When used in a TBB environment, Intel has demonstrated a many-fold performance improvement over the same parallelized code using Intel MKL in an OpenMP environment. Intel TBB-enabled Intel MKL is ideal when there is heavy threading in the Intel TBB application. Intel TBB-enabled Intel MKL shows solid performance improvements through better interoperability with other parts of the workload.
“In order for developers to be able to focus on their application, a Vision Algorithm Designer application is included in the Intel Computer Vision SDK. This gives users a drag and drop interface that allows them to create new applications on the fly. Large and complex workflows can be modelled visually which takes the guesswork out of bringing together many different functions. In addition, customized code can be added to the workflows.”
With the release of Intel Parallel Studio XE 2017, the focus is on making applications perform better on Intel architecture-based clusters. Intel MPI Library 2017, a fully integrated component of Intel Parallel Studio XE 2017, implements the high-performance MPI-3.1 specification on multiple fabrics. It enables programmers to quickly deliver the best parallel performance, even if you change or upgrade to new interconnects, without requiring changes to the software or operating environment.
Intel DAAL is a high-performance library specifically optimized for big data analysis on the latest Intel platforms, including Intel Xeon®, and Intel Xeon Phi™. It provides the algorithmic building blocks for all stages in data analysis in offline, batch, streaming, and distributed processing environments.

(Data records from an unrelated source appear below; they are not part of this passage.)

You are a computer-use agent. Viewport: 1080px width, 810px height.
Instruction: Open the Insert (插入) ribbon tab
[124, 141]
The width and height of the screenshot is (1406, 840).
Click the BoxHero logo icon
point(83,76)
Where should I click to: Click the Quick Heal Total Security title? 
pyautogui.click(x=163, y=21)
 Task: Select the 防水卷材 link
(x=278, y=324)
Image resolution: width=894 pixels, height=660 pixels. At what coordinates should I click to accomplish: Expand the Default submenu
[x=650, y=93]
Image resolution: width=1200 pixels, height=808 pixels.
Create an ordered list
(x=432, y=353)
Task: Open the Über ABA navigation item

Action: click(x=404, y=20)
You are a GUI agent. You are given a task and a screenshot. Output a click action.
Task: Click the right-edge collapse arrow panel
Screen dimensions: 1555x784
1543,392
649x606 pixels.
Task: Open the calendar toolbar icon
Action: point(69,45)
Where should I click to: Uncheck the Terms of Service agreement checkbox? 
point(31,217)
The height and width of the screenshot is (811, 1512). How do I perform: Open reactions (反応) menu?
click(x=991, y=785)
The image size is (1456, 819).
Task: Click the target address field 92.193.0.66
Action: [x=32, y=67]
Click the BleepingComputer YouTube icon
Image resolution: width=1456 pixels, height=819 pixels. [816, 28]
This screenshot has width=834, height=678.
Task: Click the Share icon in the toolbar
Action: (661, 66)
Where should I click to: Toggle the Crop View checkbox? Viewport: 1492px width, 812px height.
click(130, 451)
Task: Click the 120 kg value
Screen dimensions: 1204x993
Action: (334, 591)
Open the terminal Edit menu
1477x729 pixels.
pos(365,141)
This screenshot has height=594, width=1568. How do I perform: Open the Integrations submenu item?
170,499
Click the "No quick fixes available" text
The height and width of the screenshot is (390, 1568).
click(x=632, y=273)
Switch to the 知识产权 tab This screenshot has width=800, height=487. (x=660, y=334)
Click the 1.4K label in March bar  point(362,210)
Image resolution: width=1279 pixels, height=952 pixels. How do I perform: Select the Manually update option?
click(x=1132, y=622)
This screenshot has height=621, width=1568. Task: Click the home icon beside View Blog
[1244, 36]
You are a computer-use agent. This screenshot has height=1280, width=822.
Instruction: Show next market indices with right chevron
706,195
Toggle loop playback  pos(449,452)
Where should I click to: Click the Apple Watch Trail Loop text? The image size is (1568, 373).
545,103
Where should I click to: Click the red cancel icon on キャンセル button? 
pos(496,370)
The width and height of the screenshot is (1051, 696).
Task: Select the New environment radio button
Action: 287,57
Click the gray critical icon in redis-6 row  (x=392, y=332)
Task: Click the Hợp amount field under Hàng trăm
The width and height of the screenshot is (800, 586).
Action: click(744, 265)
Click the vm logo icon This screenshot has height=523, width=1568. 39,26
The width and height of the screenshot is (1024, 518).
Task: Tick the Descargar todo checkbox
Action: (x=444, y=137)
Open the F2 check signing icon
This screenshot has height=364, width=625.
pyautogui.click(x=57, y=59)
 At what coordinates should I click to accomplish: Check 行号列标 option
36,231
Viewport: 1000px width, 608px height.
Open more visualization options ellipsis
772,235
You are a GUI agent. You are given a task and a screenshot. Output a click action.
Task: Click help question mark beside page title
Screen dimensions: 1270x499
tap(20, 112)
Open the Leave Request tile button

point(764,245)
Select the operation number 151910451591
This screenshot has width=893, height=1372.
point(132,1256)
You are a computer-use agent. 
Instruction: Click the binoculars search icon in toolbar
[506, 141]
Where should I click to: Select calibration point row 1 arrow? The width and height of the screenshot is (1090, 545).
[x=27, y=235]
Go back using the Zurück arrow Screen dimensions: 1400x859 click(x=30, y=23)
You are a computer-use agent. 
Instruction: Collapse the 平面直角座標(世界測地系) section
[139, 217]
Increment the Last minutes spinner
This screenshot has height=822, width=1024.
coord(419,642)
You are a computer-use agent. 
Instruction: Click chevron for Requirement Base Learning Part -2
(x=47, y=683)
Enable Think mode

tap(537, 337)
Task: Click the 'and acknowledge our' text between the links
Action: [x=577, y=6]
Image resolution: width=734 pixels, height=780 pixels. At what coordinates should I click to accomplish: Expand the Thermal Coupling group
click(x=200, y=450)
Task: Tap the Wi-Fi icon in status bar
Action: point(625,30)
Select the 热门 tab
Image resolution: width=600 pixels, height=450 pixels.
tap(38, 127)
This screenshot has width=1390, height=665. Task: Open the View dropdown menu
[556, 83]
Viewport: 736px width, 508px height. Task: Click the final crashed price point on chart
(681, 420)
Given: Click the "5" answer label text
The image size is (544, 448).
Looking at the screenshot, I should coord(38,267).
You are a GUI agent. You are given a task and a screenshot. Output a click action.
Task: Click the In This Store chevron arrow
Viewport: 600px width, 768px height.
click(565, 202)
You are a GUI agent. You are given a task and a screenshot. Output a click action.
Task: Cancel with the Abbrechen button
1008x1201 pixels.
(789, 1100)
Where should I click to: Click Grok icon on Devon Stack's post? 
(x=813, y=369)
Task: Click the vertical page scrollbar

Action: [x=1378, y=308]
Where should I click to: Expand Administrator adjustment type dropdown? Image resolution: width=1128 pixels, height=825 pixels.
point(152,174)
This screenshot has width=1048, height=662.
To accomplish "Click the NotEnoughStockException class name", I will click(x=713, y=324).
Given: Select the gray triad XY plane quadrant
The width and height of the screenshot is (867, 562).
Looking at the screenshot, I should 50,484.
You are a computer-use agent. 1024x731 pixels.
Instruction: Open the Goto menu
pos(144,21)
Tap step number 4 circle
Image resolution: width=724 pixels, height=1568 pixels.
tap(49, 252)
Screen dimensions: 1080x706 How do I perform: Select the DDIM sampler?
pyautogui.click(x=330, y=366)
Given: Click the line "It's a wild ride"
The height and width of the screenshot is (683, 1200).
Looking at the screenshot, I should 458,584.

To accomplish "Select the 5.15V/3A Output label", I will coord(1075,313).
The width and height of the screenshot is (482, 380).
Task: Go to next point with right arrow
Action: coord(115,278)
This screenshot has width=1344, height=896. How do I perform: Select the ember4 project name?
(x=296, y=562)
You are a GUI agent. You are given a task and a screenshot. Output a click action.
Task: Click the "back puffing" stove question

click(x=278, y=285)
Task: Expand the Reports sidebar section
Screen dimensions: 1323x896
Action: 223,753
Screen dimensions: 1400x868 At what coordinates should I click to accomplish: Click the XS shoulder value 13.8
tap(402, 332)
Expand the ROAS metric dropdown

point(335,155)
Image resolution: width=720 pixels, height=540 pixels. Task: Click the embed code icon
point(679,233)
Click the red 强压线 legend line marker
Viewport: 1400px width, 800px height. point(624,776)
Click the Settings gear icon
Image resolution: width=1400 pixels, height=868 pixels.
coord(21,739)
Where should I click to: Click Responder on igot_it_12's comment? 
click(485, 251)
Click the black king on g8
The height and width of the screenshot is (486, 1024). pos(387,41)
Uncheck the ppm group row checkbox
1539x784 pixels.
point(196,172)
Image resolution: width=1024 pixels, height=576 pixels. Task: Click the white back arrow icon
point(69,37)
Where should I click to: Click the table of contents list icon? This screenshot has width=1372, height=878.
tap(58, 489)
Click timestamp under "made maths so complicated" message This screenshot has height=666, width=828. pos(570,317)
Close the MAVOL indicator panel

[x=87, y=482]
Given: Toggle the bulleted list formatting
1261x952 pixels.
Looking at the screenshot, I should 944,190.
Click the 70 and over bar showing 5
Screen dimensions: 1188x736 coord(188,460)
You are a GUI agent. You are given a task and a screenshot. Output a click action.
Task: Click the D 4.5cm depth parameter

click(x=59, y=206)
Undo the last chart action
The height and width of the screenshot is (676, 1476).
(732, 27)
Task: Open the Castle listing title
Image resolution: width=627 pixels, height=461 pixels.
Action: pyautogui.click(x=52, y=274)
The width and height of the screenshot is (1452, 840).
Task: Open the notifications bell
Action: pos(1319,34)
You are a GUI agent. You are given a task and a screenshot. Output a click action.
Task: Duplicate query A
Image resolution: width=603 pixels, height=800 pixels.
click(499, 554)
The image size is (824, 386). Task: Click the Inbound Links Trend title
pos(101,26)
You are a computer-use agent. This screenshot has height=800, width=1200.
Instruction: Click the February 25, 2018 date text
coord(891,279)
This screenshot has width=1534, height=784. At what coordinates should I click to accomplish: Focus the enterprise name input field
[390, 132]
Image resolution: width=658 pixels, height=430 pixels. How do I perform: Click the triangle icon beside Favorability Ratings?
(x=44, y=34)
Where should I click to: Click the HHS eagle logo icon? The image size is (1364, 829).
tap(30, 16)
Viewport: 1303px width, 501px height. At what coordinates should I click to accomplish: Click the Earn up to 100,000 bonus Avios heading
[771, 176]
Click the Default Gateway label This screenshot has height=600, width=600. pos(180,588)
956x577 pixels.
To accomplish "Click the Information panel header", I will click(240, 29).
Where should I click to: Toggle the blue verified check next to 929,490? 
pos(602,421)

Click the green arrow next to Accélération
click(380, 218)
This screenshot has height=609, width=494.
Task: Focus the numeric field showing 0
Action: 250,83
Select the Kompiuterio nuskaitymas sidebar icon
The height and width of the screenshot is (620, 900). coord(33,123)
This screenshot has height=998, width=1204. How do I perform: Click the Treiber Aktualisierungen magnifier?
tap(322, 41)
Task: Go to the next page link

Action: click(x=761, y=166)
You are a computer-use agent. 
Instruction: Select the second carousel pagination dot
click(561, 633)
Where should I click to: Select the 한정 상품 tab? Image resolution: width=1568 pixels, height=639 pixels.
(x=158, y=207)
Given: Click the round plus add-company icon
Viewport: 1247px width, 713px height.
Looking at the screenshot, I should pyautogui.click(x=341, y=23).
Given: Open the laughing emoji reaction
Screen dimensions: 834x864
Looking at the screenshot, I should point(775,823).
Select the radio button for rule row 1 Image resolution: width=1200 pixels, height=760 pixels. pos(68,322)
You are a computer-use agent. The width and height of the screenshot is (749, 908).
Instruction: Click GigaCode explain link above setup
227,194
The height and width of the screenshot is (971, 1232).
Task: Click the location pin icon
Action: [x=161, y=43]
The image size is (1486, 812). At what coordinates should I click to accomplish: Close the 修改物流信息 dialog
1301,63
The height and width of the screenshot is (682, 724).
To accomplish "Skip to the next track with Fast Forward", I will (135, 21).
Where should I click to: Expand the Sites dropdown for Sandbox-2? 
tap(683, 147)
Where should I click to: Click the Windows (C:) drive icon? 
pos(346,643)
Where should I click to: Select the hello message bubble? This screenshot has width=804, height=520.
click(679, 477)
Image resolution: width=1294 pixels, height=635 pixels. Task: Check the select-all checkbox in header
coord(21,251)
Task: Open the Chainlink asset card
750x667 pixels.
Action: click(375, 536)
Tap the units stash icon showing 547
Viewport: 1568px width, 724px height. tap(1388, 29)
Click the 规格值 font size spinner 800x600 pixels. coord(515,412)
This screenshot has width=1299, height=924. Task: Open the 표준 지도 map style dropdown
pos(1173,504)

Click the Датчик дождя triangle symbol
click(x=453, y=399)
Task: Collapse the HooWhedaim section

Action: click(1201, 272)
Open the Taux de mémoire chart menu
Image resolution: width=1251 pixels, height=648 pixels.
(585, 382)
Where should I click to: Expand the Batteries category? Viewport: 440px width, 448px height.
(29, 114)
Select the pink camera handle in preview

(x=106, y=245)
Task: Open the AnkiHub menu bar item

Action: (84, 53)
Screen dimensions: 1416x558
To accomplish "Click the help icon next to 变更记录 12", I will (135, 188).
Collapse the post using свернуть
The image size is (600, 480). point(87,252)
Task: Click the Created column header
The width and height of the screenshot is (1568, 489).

It was designed for efficient use over all the popular data platforms and APIs in use today, including MPI, Hadoop, Spark, R, MATLAB, Python, C++, and Java.
“As with all new technology, developers will have to create processes in order to modernize applications to take advantage of any new feature. Rather than randomly trying to improve the performance of an application, it is wise to be very familiar with the application and use available tools to understand bottlenecks and look for areas of improvement.”
“By implementing popular Python packages such as NumPy, SciPy, scikit-learn, to call the Intel Math Kernel Library (Intel MKL) and the Intel Data Analytics Acceleration Library (Intel DAAL), Python applications are automatically optimized to take advantage of the latest architectures. These libraries have also been optimized for multithreading through calls to the Intel Threading Building Blocks (Intel TBB) library. This means that existing Python applications will perform significantly better merely by switching to the Intel distribution.”
Applications that can take advantage of the new vectorization capabilities of the Intel Xeon Phi processor will show tremendous performance gains. “When considering vectorization, there are different tools that can assist the developer in determining where to look further. The first is to look at the optimization reports that are generated by the Intel compiler and then to also use the Vector Analyzer that can give specific advice on what to do to get more vectorization from the code.”
“Many of the libraries developed in the 70s and 80s for core linear algebra and scientific math computation, such as BLAS, LAPACK, FFT, are still in use today with C, C++, Fortran, and even Python programs. With MKL, Intel has engineered a ready-to-use, royalty-free library that implements these numerical algorithms optimized specifically to take advantage of the latest features of Intel chip architectures. Even the best compiler can’t compete with the level of performance possible from a hand-optimized library. Any application that already relies on the BLAS or LAPACK functionality will achieve better performance on Intel and compatible architectures just by downloading and re-linking with Intel MKL.”
“OpenMP, Fortran 2008 and TBB are standards that can help to create parallel areas of an application. MKL could also be considered to be part of this family, because it uses OpenMP within the library. OpenMP is well known and has been used for quite some time and is continues to be enhanced. Some estimates are as high as 75 % of cycles used are for Fortran applications. Thus, in order to modernize some of the most significant number crunchers today, Fortran 2008 should be investigated. TBB is for C++ applications only, and does not require compiler modifications. An additional benefit to using OpenMP and Fortran 2008 is that these are standards, which allows code to be more portable.”
While HPC developers worry about squeezing out the ultimate performance while running an application on dedicated cores, Intel TBB tackles a problem that HPC users never worry about: How can you make parallelism work well when you share the cores that you run upon?” This is more of a concern if you’re running that application on a many-core laptop or workstation than a dedicated supercomputer because who knows what will also be running on those shared cores. Intel Threaded Building Blocks reduce the delays from other applications by utilizing a revolutionary task-stealing scheduler. This is the real magic of TBB.